▸ EXERCISE INSTRUCTIONS: Return, without any change, the lines of the data that begin with the line containing "Tap the chart" and continue through the end of the data.

[Stored records]
————

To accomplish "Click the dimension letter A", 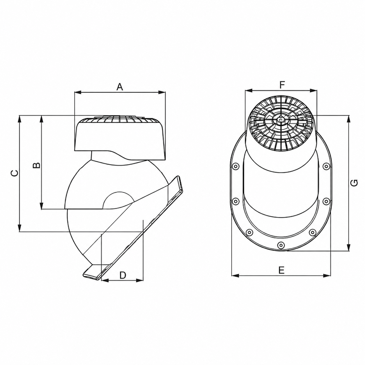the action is (120, 87).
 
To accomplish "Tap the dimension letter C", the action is (15, 173).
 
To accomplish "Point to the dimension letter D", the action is (123, 275).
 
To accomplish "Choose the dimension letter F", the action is (282, 85).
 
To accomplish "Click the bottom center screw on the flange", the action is (281, 245).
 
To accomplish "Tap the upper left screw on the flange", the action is (236, 166).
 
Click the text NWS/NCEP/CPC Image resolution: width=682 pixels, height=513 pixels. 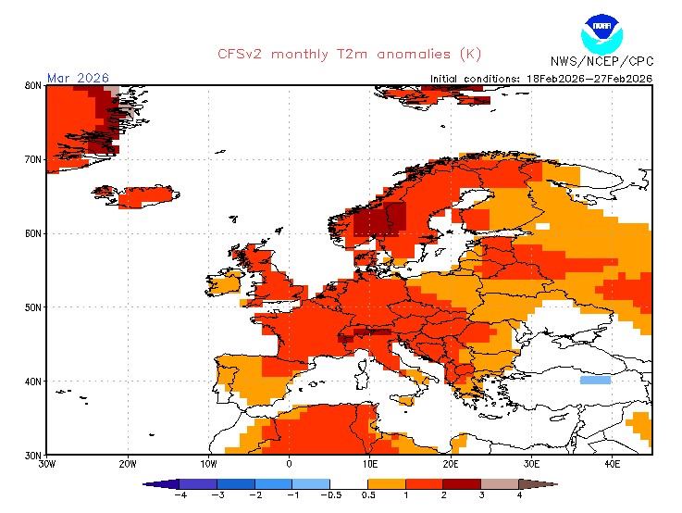pos(601,62)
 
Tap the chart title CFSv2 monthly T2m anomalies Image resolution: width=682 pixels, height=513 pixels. pos(349,54)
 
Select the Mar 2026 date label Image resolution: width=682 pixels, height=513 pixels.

————

▸ FULL RESPONSE:
Tap the chart title CFSv2 monthly T2m anomalies Image resolution: width=682 pixels, height=513 pixels. pos(349,54)
 
Select the Mar 2026 date label Image resolution: width=682 pixels, height=513 pixels.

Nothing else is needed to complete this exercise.